Más que una elección lo que se hizo en la Asamblea Nacional fue una designación de cargos o magistraturas del ejecutivo, validada por sus diputados incondicionales, es decir, los 63 escaños que tienen, y los dos PLC que se les sumaron para completar el número arrollador de 65 diputados.
¿Quiénes ganaron qué y quiénes perdieron qué?
Ciertamente el FSLN no ganó nada, porque lo tenía todo, sí perdió porque no ganó legitimidad al dar muestras de intolerancia política al extremo y su empecinamiento en continuar con el pacto recurrente y desgastado con los restos del PLC.
La bancada del PLI no perdió nada, puesto que en los cargos públicos de las 54 magistraturas que fueron designadas ayer, nada tenía. Pero sí ganó decoro, autoridad moral y liderazgo nacional como la única opción contra el orteguismo.
Perdieron los que basaron su “estrategia” de lucha o sobrevivencia política, no en su lucha contra el orteguismo, sino en su diatriba diaria en contra del PLI con el objetivo de desacreditarlo ante el electorado y quizás así ser considerados ellos como una opción política.

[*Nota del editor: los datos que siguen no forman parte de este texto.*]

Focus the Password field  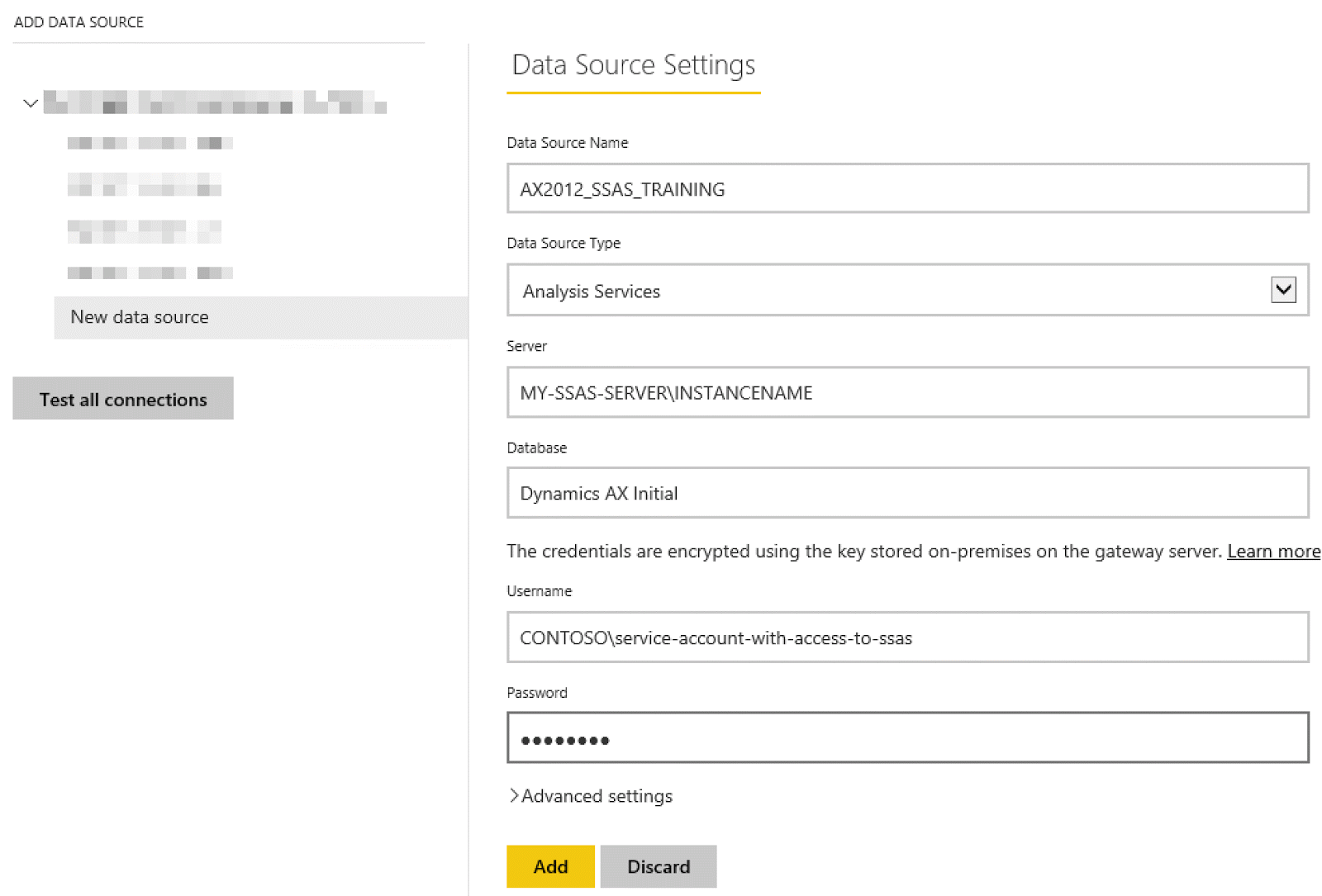point(906,738)
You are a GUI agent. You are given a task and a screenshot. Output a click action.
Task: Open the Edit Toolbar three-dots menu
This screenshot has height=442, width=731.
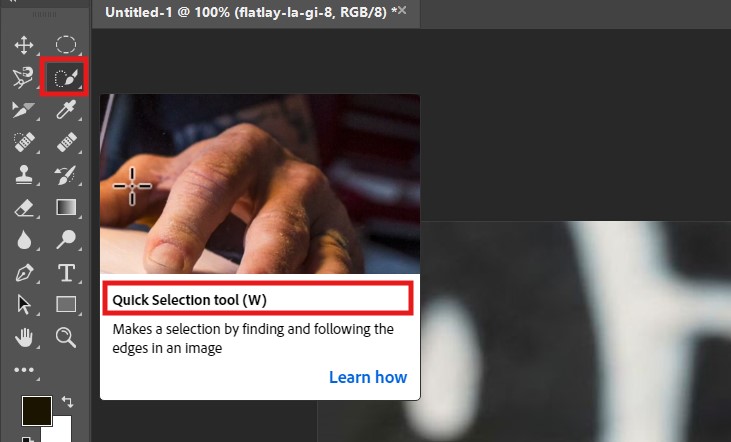[24, 370]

Se equivocaron totalmente los “analistas” que pronosticaron que ya Eduardo Montealegre y el PLI había pactado y que por unos cuantos cargos en el Estado se habían entregado al Frente Sandinista y votarían por Roberto Rivas. Son perdedores.
Por buscar de buena fe y tomando riesgos políticos como poner a gente correcta en los poderes del Estado y devolverle la credibilidad al Consejo Supremo Electoral y otras instituciones que actúan bajo lineamientos políticos, no íbamos a actuar en contra de nuestro electorado coronando en el Consejo Supremo Electoral al mayor artífice y responsable de los 3 fraudes electorales del 2008, 2011 y del 2012 donde abundaron pruebas de inverosímiles casos de irregularidades.
La Bancada del PLI no perdió lo que nunca tuvo (los cargos) pero sí ganó lo que muchos “analistas opositores” pusieron en tela de duda para jugar al jueguito de “quítate tú para ponerme yo”.
Ha perdido Nicaragua una gran oportunidad de andar por una buena senda. Será muy difícil y costoso deshacer el camino recorrido hacia el totalitarismo, la intolerancia política que lleva en sí el germen de la violencia recurrente en nuestra historia.
¿Para qué hablar de consenso si lo que se persigue no solo es la sumisión, sino la humillación total para destruir a su adversario y enfrentarlo contra sus propios electores?
Está claro ahora para qué el Frente Sandinista quería la “elección” (designación) de magistrados antes del diálogo con los obispos. Ahora que los obispos demanden institucionalidad, nuevas caras en los cargos públicos y balance en los poderes del Estado, Ortega seguramente les dirá: si ya todo esto está arreglado con los 65 votos (mayoría absoluta) con que fueron electos por la Asamblea Nacional.
¿Cómo restaurar la credibilidad del voto en el 2016 como medio para que el ciudadano exprese su posición política, castigue o premie a los gobiernos, con el actual Consejo Supremo Electoral?
Definitivamente ha perdido Nicaragua una gran oportunidad y en ese sentido todos somos perdedores. El autor es diputado de la Bancada del PLI.